Fire explained that she got fed up with a landlord she accuses of selling her possessions. She moved in with a granddaughter for a while but decided she needed a place of her own. But "rent was so unbelievably high, I just didn't have that money, so I just gave up," she said.
Living in a rental storage unit is against the law in Minnesota and many other states. Even so, Minneapolis police and a spokesman for the rental storage-unit business association say it does happen.
Fire's storage unit building had heat. A hallway light supplied some illumination. But her spirits hit rock bottom.
"It was just stay alive, survive and remember that tomorrow is going to always be there," she recalled.
St. Stephen's Human Resources outreach worker Breanna Schell heard about Fire's situation and offered assistance. She helped Fire find temporary shelter. But Schell said Fire found the apartment at Little Earth on her own.
"Thinking about the things that Minne' has had to deal with in the last couple of months," Schell said, "I don't know that I could have dealt with it with as much grace as she has."

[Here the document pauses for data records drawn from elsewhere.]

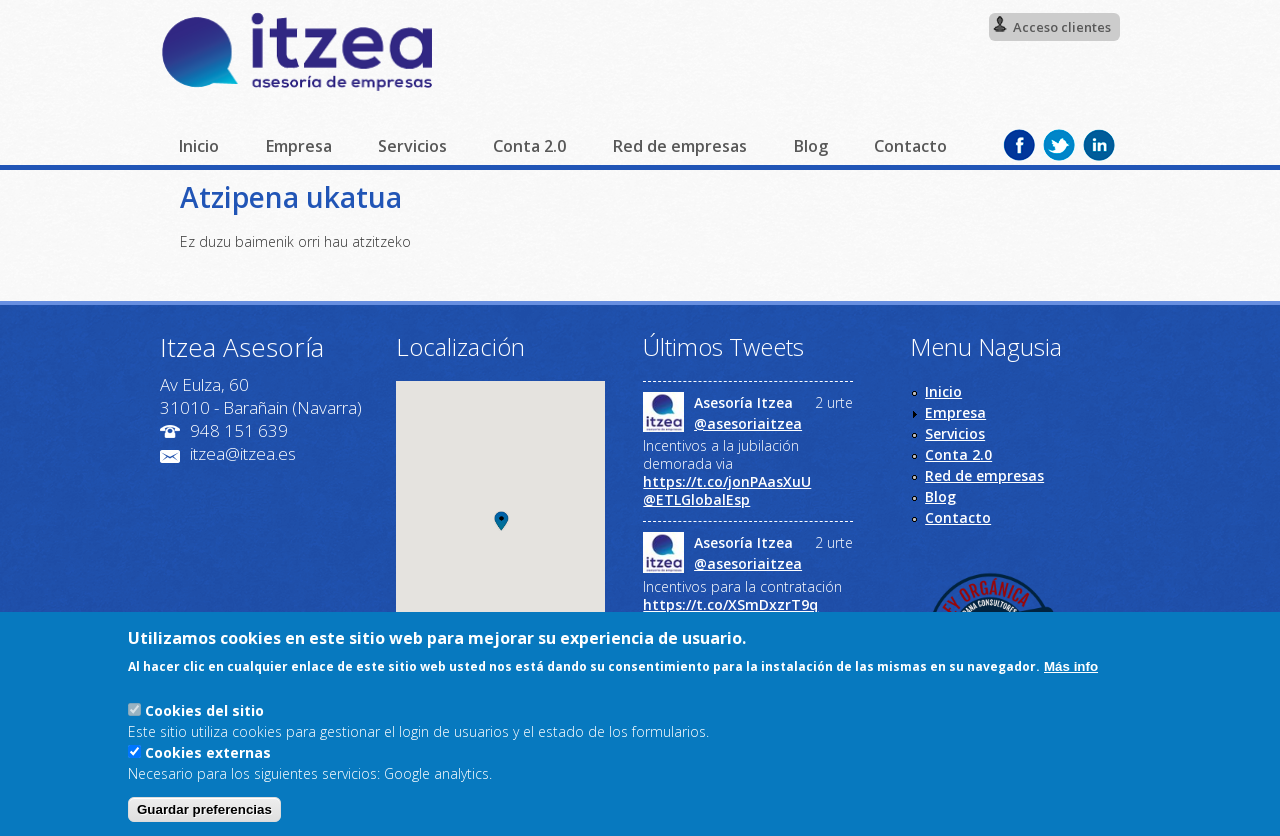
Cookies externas (208, 752)
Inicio (198, 146)
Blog (810, 146)
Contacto (910, 146)
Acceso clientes (1062, 27)
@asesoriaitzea (748, 423)
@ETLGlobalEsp (696, 500)
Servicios (412, 146)
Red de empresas (679, 146)
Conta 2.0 (529, 146)
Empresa (298, 146)
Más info (1071, 666)
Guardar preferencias (204, 809)
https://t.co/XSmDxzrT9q (730, 605)
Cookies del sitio (204, 710)
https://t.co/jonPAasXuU (727, 482)
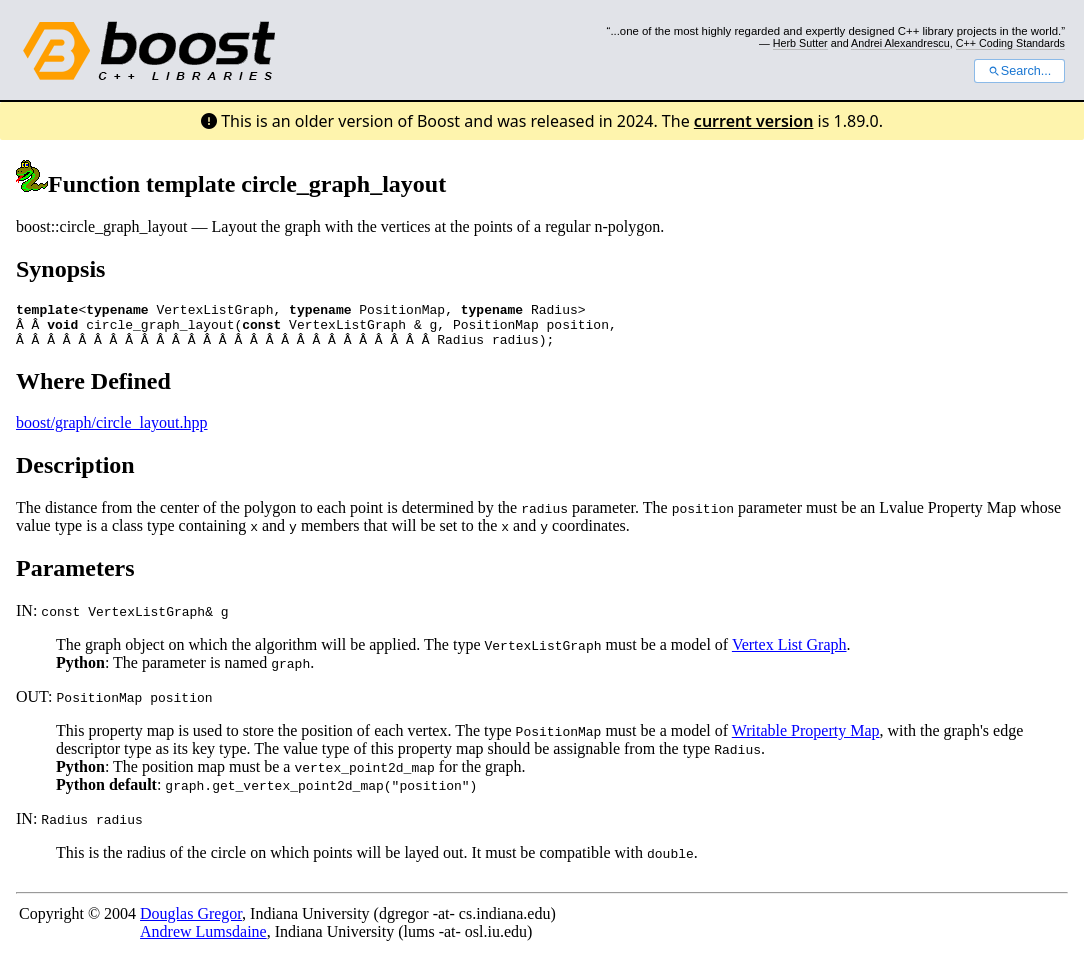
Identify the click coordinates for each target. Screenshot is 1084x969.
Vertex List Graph (789, 653)
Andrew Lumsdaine (203, 940)
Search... (1019, 71)
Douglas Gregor (191, 922)
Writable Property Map (806, 739)
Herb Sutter (800, 43)
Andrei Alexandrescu (900, 43)
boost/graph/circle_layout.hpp (112, 431)
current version (754, 121)
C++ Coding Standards (1010, 43)
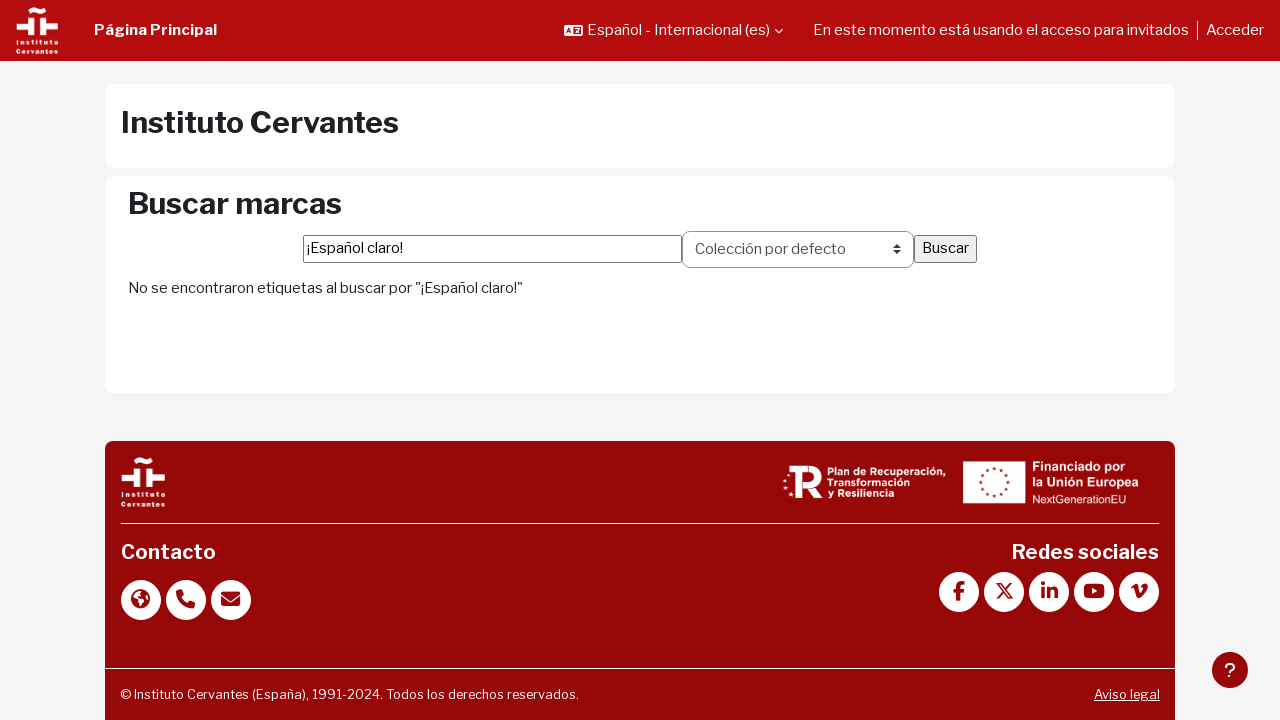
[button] (673, 30)
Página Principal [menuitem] (155, 30)
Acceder (1235, 30)
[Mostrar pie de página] (1230, 670)
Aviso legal (1095, 694)
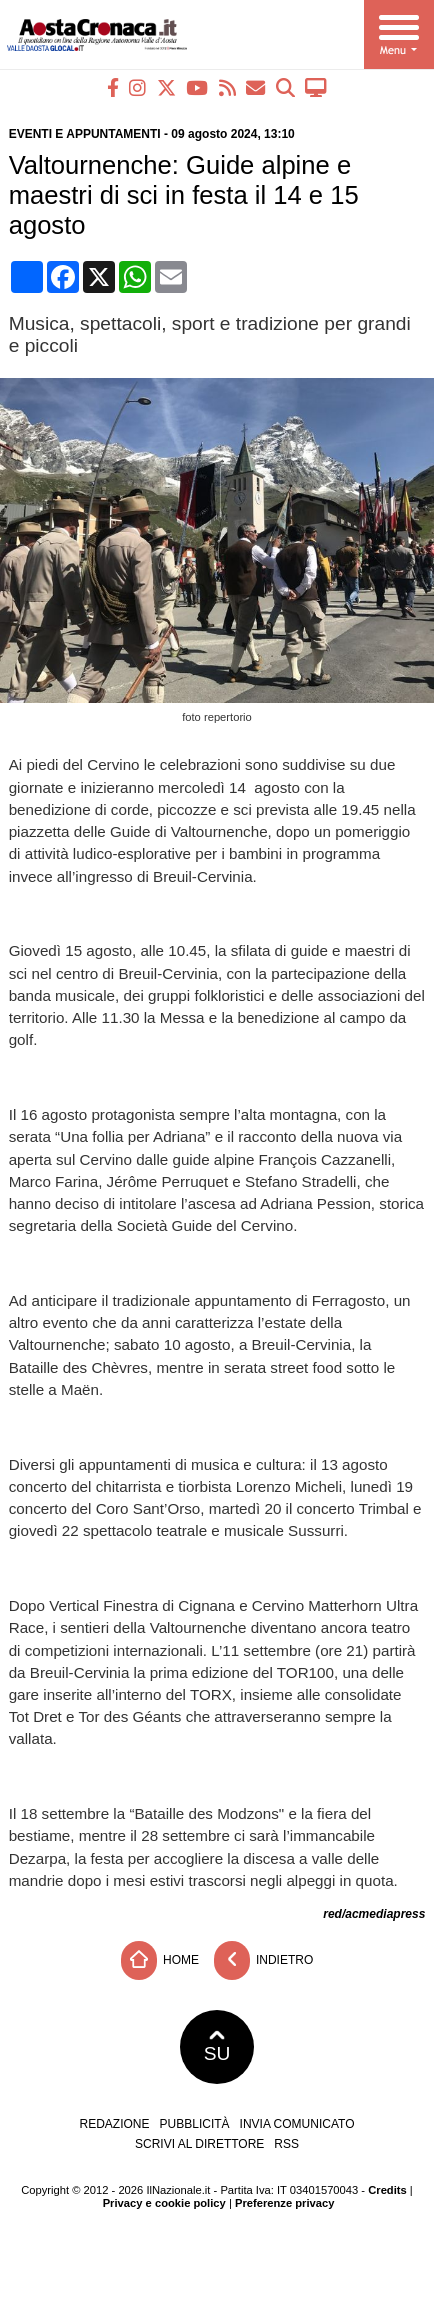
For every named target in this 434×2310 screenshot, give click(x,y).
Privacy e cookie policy (164, 2203)
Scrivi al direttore (199, 2144)
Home (160, 1960)
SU (217, 2047)
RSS (286, 2144)
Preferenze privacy (285, 2203)
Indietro (264, 1960)
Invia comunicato (297, 2124)
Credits (387, 2190)
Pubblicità (195, 2124)
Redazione (115, 2124)
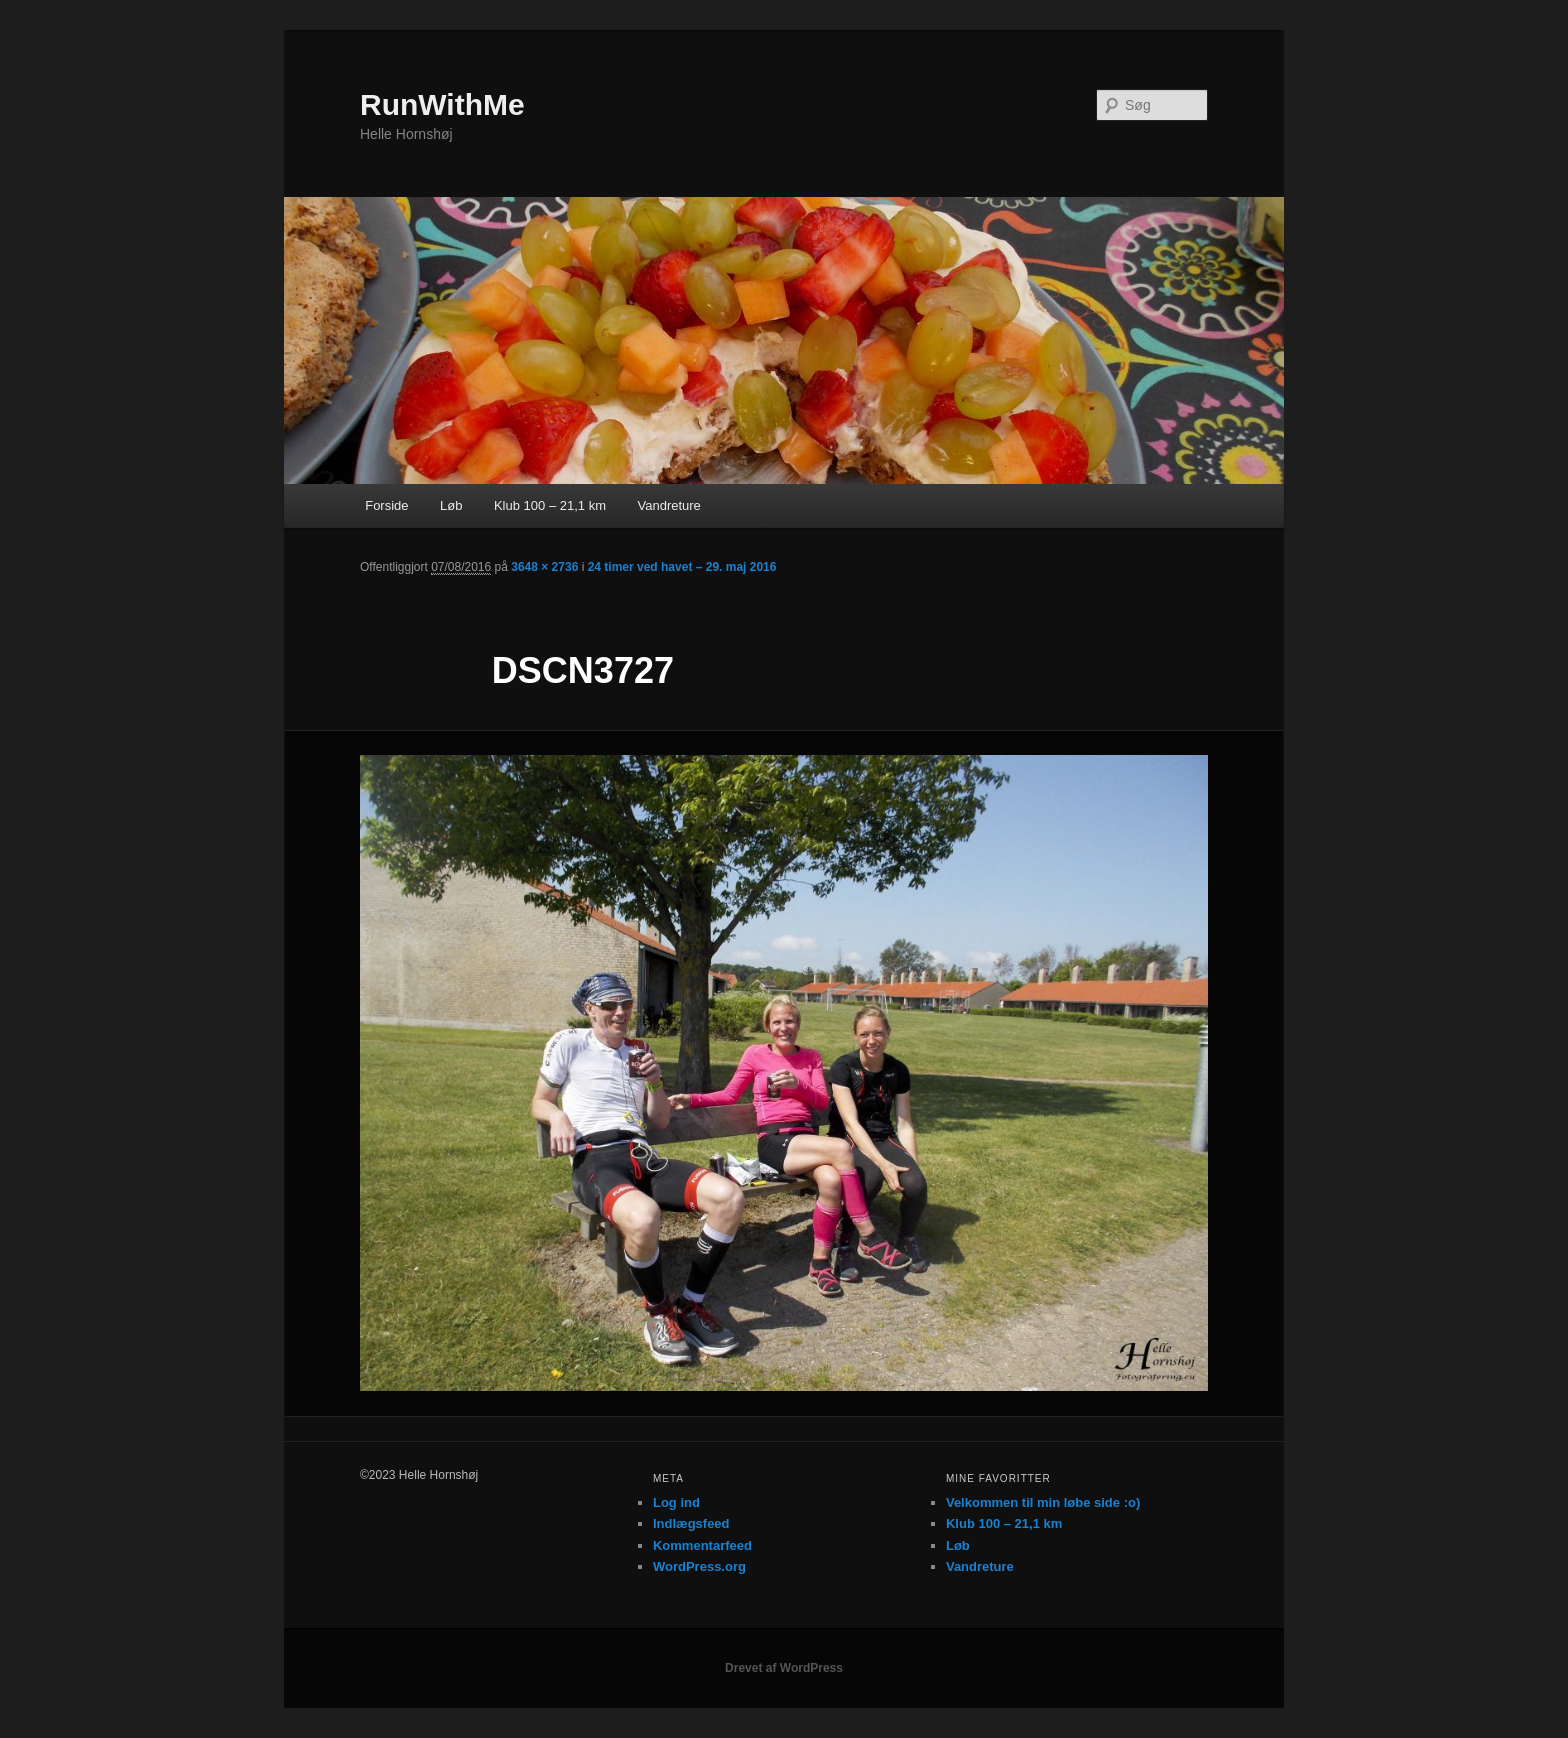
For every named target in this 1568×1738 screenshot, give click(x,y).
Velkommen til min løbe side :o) (1043, 1502)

Minne' Fire is Dakota, born and raised on South Dakota's Crow Creek Agency reservation.
Dakota was her first language. She and her sister were punished in grade school for speaking it.
Fire completed college with a degree in early childhood development, and she came to Minnesota nearly 30 years ago to teach. Since then, she has survived cancer and several failed marriages with alcoholic or physically abusive husbands. She's had five children.
In a striking contrast to the days when she was punished for speaking her native language, Fire is now a community resource. She occasionally works in language classes so students can hear her speak Dakota.
Fire's grandparents were among the Dakota who were rounded up and exiled after Minnesota's Dakota Conflict in 1862. Disease and shortages of food and water during months of imprisonment took a heavy toll.
She recalls advice from her grandfather that, she says, helped her survive homelessness:
"Be always ready for tomorrow, because there's going to always be a tomorrow; and always expect the unexpected. Otherwise, life is all right."